Iceland's home to around 130 volcanos (18 of which have erupted since the island was settled in the 9th century) and black beaches have risen from the ashes. Vik Beach, or Reynisfjara as it's known to locals, is the island's most famous and boasts insane basalt columns, lava formations, towering cliffs, and caves.
Tenerife, Canary Islands
Designed by local artist César Manrique, Puerto de La Cruz’s idyllic main beach juxtaposes volcanic black sand with landscaped gardens and cascading waterfalls. Off in the distance, you can see Spain's highest point, Mount Teide.
Black Sand Beach
This creatively named pebble beach in Maui's Waianapanapa State Park -- formed when lava hit the ocean and shattered -- didn’t make our list of America’s best beaches for nothing. Oh, no. Dotted with freshwater caves, lava formations, and ancient burial grounds/temples, this spectacular quarter-mile stretch is worthy of the accolades.
While Tahiti usually elicits images of snow-white beaches, this ebony-colored shore is a local fave thanks to its famous river mouth surf break.
Muriwai Beach, New Zealand
Famous among the birding community for its massive gannet colony (naturally), this rugged 40mi beach is also a top spot for some epic hang gliding, kiteboarding, and horseback riding.

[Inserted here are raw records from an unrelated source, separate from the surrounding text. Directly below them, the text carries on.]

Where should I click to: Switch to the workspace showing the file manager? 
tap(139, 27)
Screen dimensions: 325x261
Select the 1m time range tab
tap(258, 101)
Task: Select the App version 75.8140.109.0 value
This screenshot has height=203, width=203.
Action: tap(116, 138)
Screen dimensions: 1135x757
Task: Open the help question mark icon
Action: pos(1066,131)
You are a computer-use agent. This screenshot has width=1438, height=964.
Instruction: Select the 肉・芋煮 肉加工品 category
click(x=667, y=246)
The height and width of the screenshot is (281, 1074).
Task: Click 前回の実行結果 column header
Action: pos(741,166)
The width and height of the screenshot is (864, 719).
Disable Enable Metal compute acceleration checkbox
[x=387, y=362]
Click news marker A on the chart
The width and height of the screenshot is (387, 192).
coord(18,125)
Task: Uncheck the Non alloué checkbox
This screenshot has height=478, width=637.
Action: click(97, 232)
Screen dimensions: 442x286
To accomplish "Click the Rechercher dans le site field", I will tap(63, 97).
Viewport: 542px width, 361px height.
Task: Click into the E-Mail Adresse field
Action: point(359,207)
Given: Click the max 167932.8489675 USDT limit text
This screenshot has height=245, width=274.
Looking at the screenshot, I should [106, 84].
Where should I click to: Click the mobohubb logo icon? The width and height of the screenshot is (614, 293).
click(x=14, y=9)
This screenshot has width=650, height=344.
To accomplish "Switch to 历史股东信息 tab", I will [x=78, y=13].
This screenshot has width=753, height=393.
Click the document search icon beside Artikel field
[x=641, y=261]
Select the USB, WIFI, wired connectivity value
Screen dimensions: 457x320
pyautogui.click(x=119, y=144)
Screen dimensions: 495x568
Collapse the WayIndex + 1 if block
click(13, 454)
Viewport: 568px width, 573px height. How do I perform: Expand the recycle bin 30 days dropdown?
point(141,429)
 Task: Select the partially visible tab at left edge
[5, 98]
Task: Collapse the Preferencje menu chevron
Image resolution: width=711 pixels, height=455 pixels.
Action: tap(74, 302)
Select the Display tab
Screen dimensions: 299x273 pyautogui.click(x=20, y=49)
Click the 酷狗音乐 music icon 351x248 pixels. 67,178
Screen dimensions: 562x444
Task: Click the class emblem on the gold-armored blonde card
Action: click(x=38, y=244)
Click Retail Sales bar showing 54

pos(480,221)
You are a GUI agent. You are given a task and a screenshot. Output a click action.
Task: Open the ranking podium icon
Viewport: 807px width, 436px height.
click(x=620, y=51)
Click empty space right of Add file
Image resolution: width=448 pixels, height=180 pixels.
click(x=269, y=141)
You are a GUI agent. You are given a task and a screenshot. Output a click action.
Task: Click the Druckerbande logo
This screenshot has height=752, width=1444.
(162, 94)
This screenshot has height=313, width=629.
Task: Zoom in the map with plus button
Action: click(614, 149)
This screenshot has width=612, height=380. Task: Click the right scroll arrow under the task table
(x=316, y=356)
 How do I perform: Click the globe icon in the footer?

Yes, the icebergs should be a dead giveaway that this is not a tanning kind of beach. More look than touch, this glacial lagoon has been featured in a slew of blockbuster films including Die Another Day, Lara Croft: Tomb Raider, Batman Begins, and A View to a Kill.
Lovina Beach, Bali
This Bali beach with black sand from the cooled lava of nearby Mt. Agung is low key in all the right ways -- small waves, small crowds, small towns. Surrounded by seven fishing villages, Lovina is a hotspot for dolphin watching and snorkeling, and offers beautiful views of Java in the distance.
Black Sands Beach
Shelter Cove, CA
Jagged NorCal mountains and regal redwoods surround the remote, coffee-colored shores of this spot, its sand turned dark thanks to years of nearby cliff erosion. Some even claim to have spotted Big Foot in nearby forests.
Miho no Matsubara
Lined with thousands of ancient, World Heritage-listed pine trees, this scenic, 4mi stretch of black sand offers visitors unrivaled views of Mount Fuji. Formerly a white sand beach known in local folklore for its skinny-dipping angel, Miho no Matsubara turned black after construction of a nearby train line exposed its volcanic rock sand.
Big Island, Hawaii
Home to bright green sea turtles lazing in the sun, this onyx beach was formed from the lava of the still-active Mauna Loa. Its black sand is so popular that signs ask visitors to please stop pocketing it as a souvenir.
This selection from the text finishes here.